Text to read:
That said, the story Brennan tells us is an interesting and important one, which continues to have troubling echoes to the present day. It concerns the relation­ship between Africans and the Indian community in Dar es Salaam, both before and after independence in 1961 – the period covered is roughly 1916 to 1976. And, of course, the pattern of relationships between communities established by the British administration set the tone. As Brennan observes, “Examined closely, East African ‘Indians’ splinter into a dizzying array of regional, religious, and caste-based communities” but “If considered as a microcosm, [they] appear to be a privileged community that, by and large, had profited from their participation in systems of colonial rule.” (p.3).
Chapter 1 brings out how, in the inter-war period, the need to distinguish between ‘native’ people (to be protected from exploitation by outsiders) and ‘non-natives’ posed difficult problems for the administration, particularly on the coast and in the capital, given the dominance of the latter in government, business and (in the case of the Indian community) in retail and wholesale trade. In Dar es Salaam, this resulted in the ostensibly non-racial division of the town into Zone I (high standard residential), Zone II (commercial) and Zone III (reserved for natives). Zone II was predominantly Indian and it was “Indians, not Europeans, [who] interacted with Africans on a daily basis and bore the brunt of African frustrations with the cruel vicissitudes of market economics.” (p. 34). However, as Brennan skillfully points out, there were contradictions inherent in these arrangements, particularly as regards housing, trade and land laws, aggravated by the relocation of the main market from Zone II to Kariakoo in Zone III.

Chapter 2 develops these themes as they affected racial identities in Dar, giving impetus to the consolidation of an Indian identity (at least in the eyes of Africans), notwithstanding internal differences in that community. At the same time, a similar consolidation of African identity was taking place, over-riding previous distinctions, such as those between Shomvi (Arab-descended) and Zaramo, or between Wenyeji (original residents) and watu wa kuja (newcomers).

Supplied material:
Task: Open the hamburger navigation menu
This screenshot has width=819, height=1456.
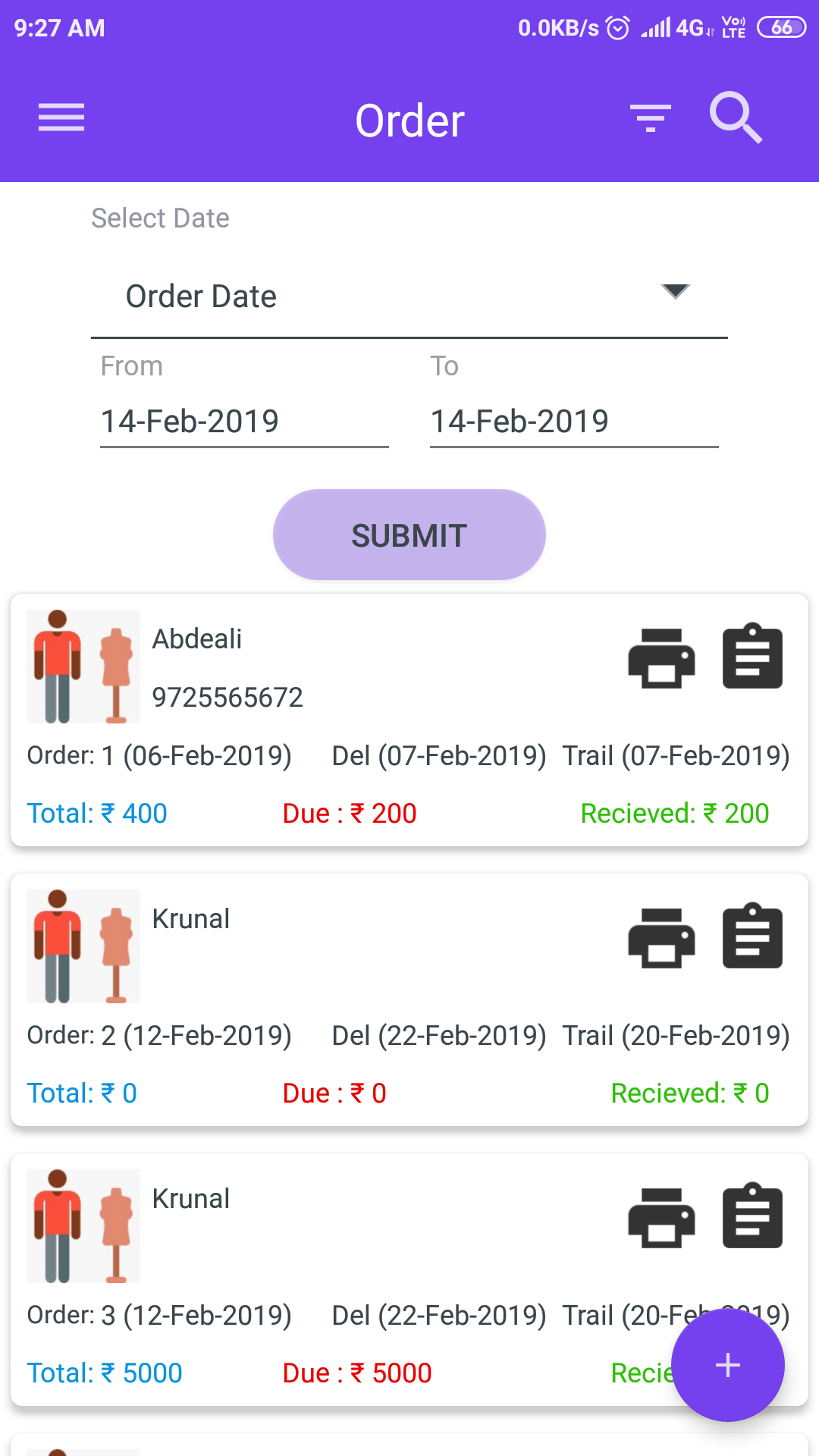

Work to complete:
• a. List the zones into which the passage about Africans and Indians in Dar es Salaam says the town was divided, with the designation it gives each.
• b. In the passage about Africans and Indians in Dar es Salaam, where was the main market relocated?
• c. Continue the passage about Africans and Indians in Dar es Salaam from its last sentence.

Results for the exercise:
• a.
- Zone I: high standard residential
- Zone II: commercial
- Zone III: reserved for natives

• b. From Zone II to Kariakoo in Zone III.

• c.
WWII pushed these tendencies further (Chapter 3) as the authorities sought to maintain an orderly urban environment in the face of rising living costs, food shortages and growing militancy on the part of organized African labour. The responses included price controls, and creation of minimum entitlements to food, textiles and housing for recognized residents, which “dramatically raised the political and economic value of urban space” (p.117). This in turn led to attempts to curb in-migration, with limited effect, extending even to repatriation of wahuni (young, unemployed ‘hooligans’) – a policy revived subsequently, both before and after independence, indeed right up to the present day.

Chapter 4 charts how, in the post-war period, the Swahili term taifa (nation) came to eclipse kabila (tribe) and other sub-categories, helping to weld together the diverse groups making up the African population into a Swahili-speaking nation. Lively debate ensued as to whether Indians or people of mixed descent could properly belong to the taifa. In this discussion, Nyerere’s vision of a relatively colour-blind nation sat uneasily with TANU’s (pre-independence) African only recruitment policy and the growing demonisation of Indians as exploiters (unyonyaji).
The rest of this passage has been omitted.